As Defense Minister, the socialist Carme Chacón opened up to declassifying 10,000 military documents from 1936 to 1968. A decade later, Margarita Robles has authorized access to the documentation of the Ávila General Military Archive, among others. In the middle, the popular ministers, Pedro Morenés and María Dolores de Cospedal, blocked it. According to the latter, why “document after document” should be reviewed. And this is precisely the key.

The scope and content of many holdings in the archives of the public administration, including the military, are unknown. Investing in improving the archives has not been a priority for any of the successive governments of Spain. The repeated complaints regarding the situation of the Archive of the Civil Government in Barcelona are proof of this.

It is not uncommon for a historian to require documentation and for another, some time later, to obtain different documents or some unknown ones appear among them with the same reference. Nor that the request for some files receives in response a languid "they are in the process of classification." And that, after the years, without even being reserved material, they continue in process.

These obstacles and the delay in overcoming the 1968 norm have their origin in a mistaken conception, inherited from Francoism, of what a State is.
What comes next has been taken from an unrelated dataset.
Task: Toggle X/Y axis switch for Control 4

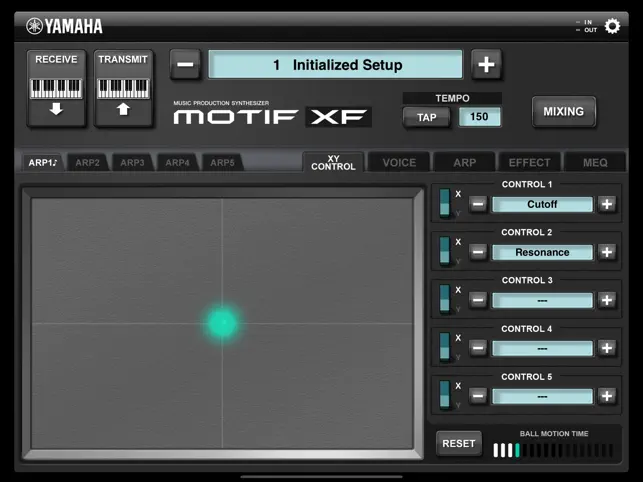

The rulers behave like a paterfamilias who decides what should be known to their governed for fear that their knowledge leads to a demand for explanations. Thus, they patrimonialize a documentation that belongs to the citizens and ignore that these have bequeathed to them through the polls the management of their chores, not their concealment.

It is logical that for the most sensitive documentation there is a temporary margin before airing it so that it does not interfere with current politics or pose a danger to specific people. However, a State that is known to be consolidated is not afraid of declassifying, which should be the norm, not the exception. For one fundamental reason. Around the unknown, gossip, misinformation, myth, conspiracy theories and lies are generated. This increases mistrust and distrust regarding their structures. Otherwise, providing archives with resources and facilitating documentation for historians allows the construction of more complex explanations that strengthen the State, not the other way around.